While the need to exercise for PD patients has been shown in many studies, this was one of the first to be conducted for 6 months instead of 12 weeks. The participants were divided into three groups, HIIT exercise, moderate exercise and no exercise. All scored about 20 on a PD scale of 0 – 108 before the study. When scored after the 6 months The HIIT group showed no change while the moderate group got worse by 1.5 points and the no exercise group worsened by 3 points or about a 15% change.

Although the primary exercise used during this study was the treadmill, Kathy, our Parkinson’s cycling instructor immediately figured that we can step up our cycling program to include high intensity intervals and start raising our aerobic fitness level. So, even though many of us thought we were doing high intensity training already (well at least I did), she started pushing us to reach the 80 – 85% heart rate after Thanksgiving. Almost every workout has incorporated HIIT and I am already starting to see a change in just 6 weeks. The first few sessions I found I had to lower the gear to finish the workout. But each time I felt I was getting stronger and this week I was able to increase instead of decrease the gear and still maintain the required 80 – 90 RPM. I am happy with that progress and I am noticing a reduction in my symptoms after exercise including not feeling ‘off’ a half hour or so before it’s time to take my medicines on the day of exercise.
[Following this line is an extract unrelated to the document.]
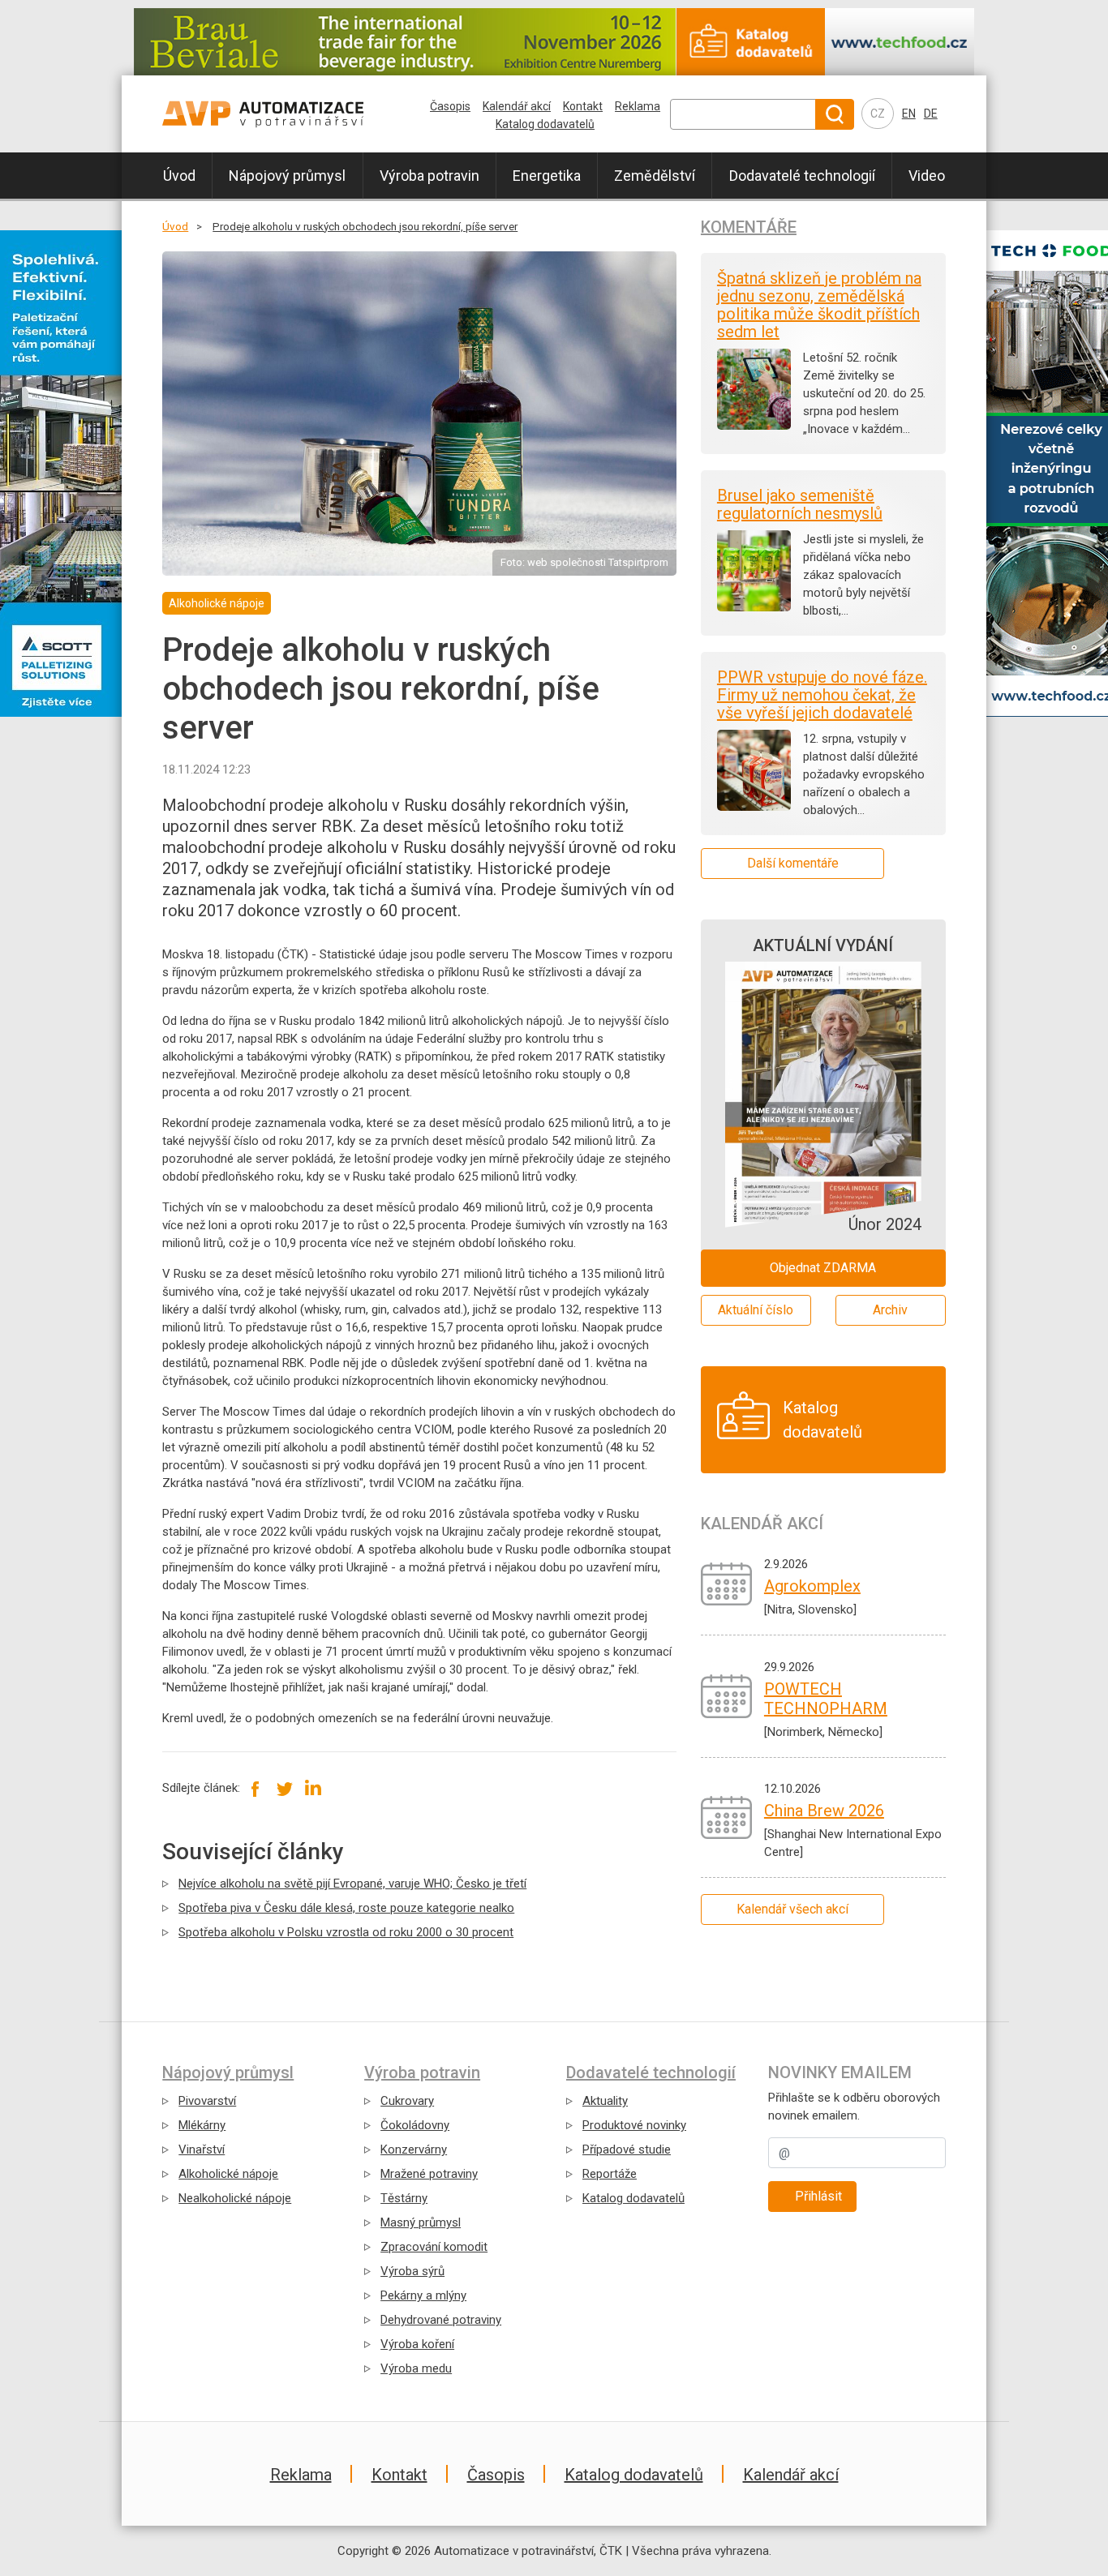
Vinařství (201, 2149)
But I wondered what is happening to my aerobic fitness? Then I discovered that my Fitbit app is keeping track of my cardio fitness! The app determined my heart rate zones and then uses those zones and my resting heart rate to compute a cardio fitness score. As you can see in this screen shot on the left, Fitbit has determined that, for me, a heart rate greater than 126 is my peak zone and my cardio zone is 104 – 125. The peak range is approximately 80% of my maximum heart rate so anything above that would be considered high intensity exercise.
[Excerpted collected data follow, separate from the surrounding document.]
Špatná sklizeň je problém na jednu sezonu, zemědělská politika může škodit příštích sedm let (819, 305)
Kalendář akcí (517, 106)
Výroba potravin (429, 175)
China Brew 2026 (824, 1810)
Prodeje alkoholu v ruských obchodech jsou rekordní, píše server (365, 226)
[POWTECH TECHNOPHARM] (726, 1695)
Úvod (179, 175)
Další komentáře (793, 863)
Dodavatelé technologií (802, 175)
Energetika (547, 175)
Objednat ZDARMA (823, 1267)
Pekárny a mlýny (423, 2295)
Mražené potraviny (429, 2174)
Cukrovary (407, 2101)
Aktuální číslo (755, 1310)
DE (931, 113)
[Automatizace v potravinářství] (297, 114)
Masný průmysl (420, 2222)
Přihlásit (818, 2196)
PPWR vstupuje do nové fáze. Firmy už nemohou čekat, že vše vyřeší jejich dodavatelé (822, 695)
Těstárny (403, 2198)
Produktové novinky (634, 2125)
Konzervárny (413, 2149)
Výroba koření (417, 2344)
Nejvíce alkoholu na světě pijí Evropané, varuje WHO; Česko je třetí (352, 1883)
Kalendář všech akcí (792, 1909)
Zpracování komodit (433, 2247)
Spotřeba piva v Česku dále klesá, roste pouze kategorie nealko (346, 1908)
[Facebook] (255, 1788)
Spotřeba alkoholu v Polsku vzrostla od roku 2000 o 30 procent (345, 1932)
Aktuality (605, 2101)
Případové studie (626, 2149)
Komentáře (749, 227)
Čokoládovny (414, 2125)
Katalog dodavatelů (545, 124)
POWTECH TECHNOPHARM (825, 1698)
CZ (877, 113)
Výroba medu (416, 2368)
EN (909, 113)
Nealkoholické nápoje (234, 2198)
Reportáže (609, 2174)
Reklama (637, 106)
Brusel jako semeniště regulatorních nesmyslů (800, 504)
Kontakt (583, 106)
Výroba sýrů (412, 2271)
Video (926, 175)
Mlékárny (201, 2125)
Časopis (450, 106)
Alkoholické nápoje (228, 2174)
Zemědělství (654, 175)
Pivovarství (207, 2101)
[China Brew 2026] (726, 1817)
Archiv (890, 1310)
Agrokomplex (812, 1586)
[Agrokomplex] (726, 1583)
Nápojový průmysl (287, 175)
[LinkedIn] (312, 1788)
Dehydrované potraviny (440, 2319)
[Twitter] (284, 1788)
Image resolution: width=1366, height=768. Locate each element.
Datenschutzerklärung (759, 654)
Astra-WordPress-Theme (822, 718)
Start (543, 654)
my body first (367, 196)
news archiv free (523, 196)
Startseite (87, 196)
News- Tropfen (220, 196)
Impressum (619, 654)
The app also graphs my heart rate for the entire day so I can tell from that graph how long I was in the peak zone. The screen shot on the left is for 1/2/18 which includes a cycling class.

So I was in the ‘zone’ for 9 minutes during the class which corresponds to intervals where we pushed up to 85 or 90 RPM for short periods.

And here are screen shots showing my cardio fitness as computed by Fitbit on November 16, 2017 and January 2, 2018. So, in theory, I’ve already improved my Cardio Fitness by a point since we started the HIIT. But just as important is that fact that either score is considered excellent by Fitbit where the average score for men over 60 is 27.2 – 31.0.

Between cycling twice a week, playing tennis 2 -3 times a week and the Dance for PD class I am staying fit, slowing the progression of my Parkinson’s and having fun. We will revisit my cardiac score in a month or so to see if the trend continues or maybe I’m maxed out!

So my New Year’s resolution this year is the same as last year, keep exercising and keep fighting PD. By the way, if you are interested in Pedaling for Parkinson’s, check out this video from the Sarasota YMCA website of one of Kathy’s classes and watch us having fun doing intervals!

“It does not matter how slowly you go as long as you do not stop.” – Confucius

Sarasota Happenings

We have been busy with exercise, visitors and events since returning from Knoxville after Thanksgiving.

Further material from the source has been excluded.